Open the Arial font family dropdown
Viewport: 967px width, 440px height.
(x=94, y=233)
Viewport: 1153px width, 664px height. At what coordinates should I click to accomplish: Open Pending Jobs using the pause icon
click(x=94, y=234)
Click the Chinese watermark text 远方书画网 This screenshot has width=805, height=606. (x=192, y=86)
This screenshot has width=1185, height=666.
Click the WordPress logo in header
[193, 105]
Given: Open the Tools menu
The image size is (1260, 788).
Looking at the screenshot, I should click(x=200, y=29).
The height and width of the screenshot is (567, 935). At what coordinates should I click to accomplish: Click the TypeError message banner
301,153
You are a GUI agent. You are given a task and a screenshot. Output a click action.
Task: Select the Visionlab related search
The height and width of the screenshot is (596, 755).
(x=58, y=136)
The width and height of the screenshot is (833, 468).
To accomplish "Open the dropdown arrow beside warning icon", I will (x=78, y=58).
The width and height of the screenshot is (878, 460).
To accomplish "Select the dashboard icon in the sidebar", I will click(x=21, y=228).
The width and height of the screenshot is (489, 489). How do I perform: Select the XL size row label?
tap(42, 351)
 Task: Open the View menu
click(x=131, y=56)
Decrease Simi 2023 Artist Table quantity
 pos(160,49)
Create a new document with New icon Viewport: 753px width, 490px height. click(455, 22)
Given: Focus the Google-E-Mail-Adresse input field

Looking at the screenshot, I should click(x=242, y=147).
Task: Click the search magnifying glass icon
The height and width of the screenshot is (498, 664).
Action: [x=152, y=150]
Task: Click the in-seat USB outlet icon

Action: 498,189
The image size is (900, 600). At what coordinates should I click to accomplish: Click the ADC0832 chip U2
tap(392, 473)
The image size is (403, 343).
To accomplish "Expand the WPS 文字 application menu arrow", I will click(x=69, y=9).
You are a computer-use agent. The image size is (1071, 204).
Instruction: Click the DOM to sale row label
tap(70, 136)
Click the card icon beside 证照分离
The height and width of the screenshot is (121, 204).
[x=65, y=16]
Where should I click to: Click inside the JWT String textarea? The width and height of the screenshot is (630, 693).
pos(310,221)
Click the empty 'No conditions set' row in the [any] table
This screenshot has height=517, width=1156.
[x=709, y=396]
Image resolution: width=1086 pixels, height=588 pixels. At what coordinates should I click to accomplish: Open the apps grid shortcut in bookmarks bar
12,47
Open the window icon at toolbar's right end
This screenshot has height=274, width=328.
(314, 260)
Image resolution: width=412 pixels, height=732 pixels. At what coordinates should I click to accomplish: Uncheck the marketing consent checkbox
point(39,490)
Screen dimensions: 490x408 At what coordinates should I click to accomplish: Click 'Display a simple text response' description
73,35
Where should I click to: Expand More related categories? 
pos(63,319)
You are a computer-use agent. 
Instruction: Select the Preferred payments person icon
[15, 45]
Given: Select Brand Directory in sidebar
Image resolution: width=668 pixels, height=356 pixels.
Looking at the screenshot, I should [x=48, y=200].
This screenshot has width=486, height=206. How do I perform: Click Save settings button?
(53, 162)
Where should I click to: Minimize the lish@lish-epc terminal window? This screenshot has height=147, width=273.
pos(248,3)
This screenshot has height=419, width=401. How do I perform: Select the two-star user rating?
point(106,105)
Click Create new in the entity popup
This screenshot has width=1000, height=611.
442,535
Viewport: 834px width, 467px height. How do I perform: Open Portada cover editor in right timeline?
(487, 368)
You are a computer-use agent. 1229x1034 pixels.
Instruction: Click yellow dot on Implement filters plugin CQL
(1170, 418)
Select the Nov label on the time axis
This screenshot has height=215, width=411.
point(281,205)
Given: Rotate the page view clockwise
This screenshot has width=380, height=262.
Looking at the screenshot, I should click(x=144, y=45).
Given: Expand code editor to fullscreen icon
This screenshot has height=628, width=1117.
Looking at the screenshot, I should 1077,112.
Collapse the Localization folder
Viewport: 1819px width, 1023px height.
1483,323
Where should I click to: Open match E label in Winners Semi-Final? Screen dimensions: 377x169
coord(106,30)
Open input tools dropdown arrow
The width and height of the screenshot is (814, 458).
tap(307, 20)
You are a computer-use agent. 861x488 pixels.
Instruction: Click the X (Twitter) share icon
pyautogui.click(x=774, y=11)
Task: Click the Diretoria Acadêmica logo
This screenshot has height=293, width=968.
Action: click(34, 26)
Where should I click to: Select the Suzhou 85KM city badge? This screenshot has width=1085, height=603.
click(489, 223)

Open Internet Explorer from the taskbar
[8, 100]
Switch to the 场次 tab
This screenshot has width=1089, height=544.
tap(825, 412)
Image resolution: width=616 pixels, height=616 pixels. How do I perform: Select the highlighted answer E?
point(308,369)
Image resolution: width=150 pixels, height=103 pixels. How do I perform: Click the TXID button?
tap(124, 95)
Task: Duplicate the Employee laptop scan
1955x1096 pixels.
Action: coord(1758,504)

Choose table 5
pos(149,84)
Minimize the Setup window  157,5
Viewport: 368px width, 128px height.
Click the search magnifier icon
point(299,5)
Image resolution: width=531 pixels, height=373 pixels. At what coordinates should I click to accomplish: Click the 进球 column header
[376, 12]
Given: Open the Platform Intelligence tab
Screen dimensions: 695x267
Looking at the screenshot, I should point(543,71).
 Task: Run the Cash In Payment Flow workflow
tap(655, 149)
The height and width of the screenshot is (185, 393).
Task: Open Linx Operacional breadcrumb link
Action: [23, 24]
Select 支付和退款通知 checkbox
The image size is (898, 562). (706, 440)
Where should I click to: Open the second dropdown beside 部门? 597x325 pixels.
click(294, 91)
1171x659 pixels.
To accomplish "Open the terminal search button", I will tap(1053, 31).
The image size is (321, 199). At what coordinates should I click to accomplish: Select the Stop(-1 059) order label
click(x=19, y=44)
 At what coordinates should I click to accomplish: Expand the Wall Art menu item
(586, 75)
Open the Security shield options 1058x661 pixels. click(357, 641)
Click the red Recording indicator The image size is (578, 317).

^^^^^^^^^^^^^^^^

Task goal: Print every one of the records above again, word for word and unchanged.

Response to this task:
Open the Arial font family dropdown
Viewport: 967px width, 440px height.
(x=94, y=233)
Viewport: 1153px width, 664px height. At what coordinates should I click to accomplish: Open Pending Jobs using the pause icon
click(x=94, y=234)
Click the Chinese watermark text 远方书画网 This screenshot has width=805, height=606. (x=192, y=86)
This screenshot has width=1185, height=666.
Click the WordPress logo in header
[193, 105]
Given: Open the Tools menu
The image size is (1260, 788).
Looking at the screenshot, I should click(x=200, y=29).
The height and width of the screenshot is (567, 935). At what coordinates should I click to accomplish: Click the TypeError message banner
301,153
You are a GUI agent. You are given a task and a screenshot. Output a click action.
Task: Select the Visionlab related search
The height and width of the screenshot is (596, 755).
(x=58, y=136)
The width and height of the screenshot is (833, 468).
To accomplish "Open the dropdown arrow beside warning icon", I will (x=78, y=58).
The width and height of the screenshot is (878, 460).
To accomplish "Select the dashboard icon in the sidebar", I will click(x=21, y=228).
The width and height of the screenshot is (489, 489). How do I perform: Select the XL size row label?
tap(42, 351)
 Task: Open the View menu
click(x=131, y=56)
Decrease Simi 2023 Artist Table quantity
 pos(160,49)
Create a new document with New icon Viewport: 753px width, 490px height. click(455, 22)
Given: Focus the Google-E-Mail-Adresse input field

Looking at the screenshot, I should click(x=242, y=147).
Task: Click the search magnifying glass icon
The height and width of the screenshot is (498, 664).
Action: [x=152, y=150]
Task: Click the in-seat USB outlet icon

Action: 498,189
The image size is (900, 600). At what coordinates should I click to accomplish: Click the ADC0832 chip U2
tap(392, 473)
The image size is (403, 343).
To accomplish "Expand the WPS 文字 application menu arrow", I will click(x=69, y=9).
You are a computer-use agent. The image size is (1071, 204).
Instruction: Click the DOM to sale row label
tap(70, 136)
Click the card icon beside 证照分离
The height and width of the screenshot is (121, 204).
[x=65, y=16]
Where should I click to: Click inside the JWT String textarea? The width and height of the screenshot is (630, 693).
pos(310,221)
Click the empty 'No conditions set' row in the [any] table
This screenshot has height=517, width=1156.
[x=709, y=396]
Image resolution: width=1086 pixels, height=588 pixels. At what coordinates should I click to accomplish: Open the apps grid shortcut in bookmarks bar
12,47
Open the window icon at toolbar's right end
This screenshot has height=274, width=328.
(314, 260)
Image resolution: width=412 pixels, height=732 pixels. At what coordinates should I click to accomplish: Uncheck the marketing consent checkbox
point(39,490)
Screen dimensions: 490x408 At what coordinates should I click to accomplish: Click 'Display a simple text response' description
73,35
Where should I click to: Expand More related categories? 
pos(63,319)
You are a computer-use agent. 
Instruction: Select the Preferred payments person icon
[15, 45]
Given: Select Brand Directory in sidebar
Image resolution: width=668 pixels, height=356 pixels.
Looking at the screenshot, I should [x=48, y=200].
This screenshot has width=486, height=206. How do I perform: Click Save settings button?
(53, 162)
Where should I click to: Minimize the lish@lish-epc terminal window? This screenshot has height=147, width=273.
pos(248,3)
This screenshot has height=419, width=401. How do I perform: Select the two-star user rating?
point(106,105)
Click Create new in the entity popup
This screenshot has width=1000, height=611.
442,535
Viewport: 834px width, 467px height. How do I perform: Open Portada cover editor in right timeline?
(487, 368)
You are a computer-use agent. 1229x1034 pixels.
Instruction: Click yellow dot on Implement filters plugin CQL
(1170, 418)
Select the Nov label on the time axis
This screenshot has height=215, width=411.
point(281,205)
Given: Rotate the page view clockwise
This screenshot has width=380, height=262.
Looking at the screenshot, I should click(x=144, y=45).
Given: Expand code editor to fullscreen icon
This screenshot has height=628, width=1117.
Looking at the screenshot, I should 1077,112.
Collapse the Localization folder
Viewport: 1819px width, 1023px height.
1483,323
Where should I click to: Open match E label in Winners Semi-Final? Screen dimensions: 377x169
coord(106,30)
Open input tools dropdown arrow
The width and height of the screenshot is (814, 458).
tap(307, 20)
You are a computer-use agent. 861x488 pixels.
Instruction: Click the X (Twitter) share icon
pyautogui.click(x=774, y=11)
Task: Click the Diretoria Acadêmica logo
This screenshot has height=293, width=968.
Action: click(34, 26)
Where should I click to: Select the Suzhou 85KM city badge? This screenshot has width=1085, height=603.
click(489, 223)

Open Internet Explorer from the taskbar
[8, 100]
Switch to the 场次 tab
This screenshot has width=1089, height=544.
tap(825, 412)
Image resolution: width=616 pixels, height=616 pixels. How do I perform: Select the highlighted answer E?
point(308,369)
Image resolution: width=150 pixels, height=103 pixels. How do I perform: Click the TXID button?
tap(124, 95)
Task: Duplicate the Employee laptop scan
1955x1096 pixels.
Action: coord(1758,504)

Choose table 5
pos(149,84)
Minimize the Setup window  157,5
Viewport: 368px width, 128px height.
Click the search magnifier icon
point(299,5)
Image resolution: width=531 pixels, height=373 pixels. At what coordinates should I click to accomplish: Click the 进球 column header
[376, 12]
Given: Open the Platform Intelligence tab
Screen dimensions: 695x267
Looking at the screenshot, I should point(543,71).
 Task: Run the Cash In Payment Flow workflow
tap(655, 149)
The height and width of the screenshot is (185, 393).
Task: Open Linx Operacional breadcrumb link
Action: [23, 24]
Select 支付和退款通知 checkbox
The image size is (898, 562). (706, 440)
Where should I click to: Open the second dropdown beside 部门? 597x325 pixels.
click(294, 91)
1171x659 pixels.
To accomplish "Open the terminal search button", I will tap(1053, 31).
The image size is (321, 199). At what coordinates should I click to accomplish: Select the Stop(-1 059) order label
click(x=19, y=44)
 At what coordinates should I click to accomplish: Expand the Wall Art menu item
(586, 75)
Open the Security shield options 1058x661 pixels. click(357, 641)
Click the red Recording indicator The image size is (578, 317).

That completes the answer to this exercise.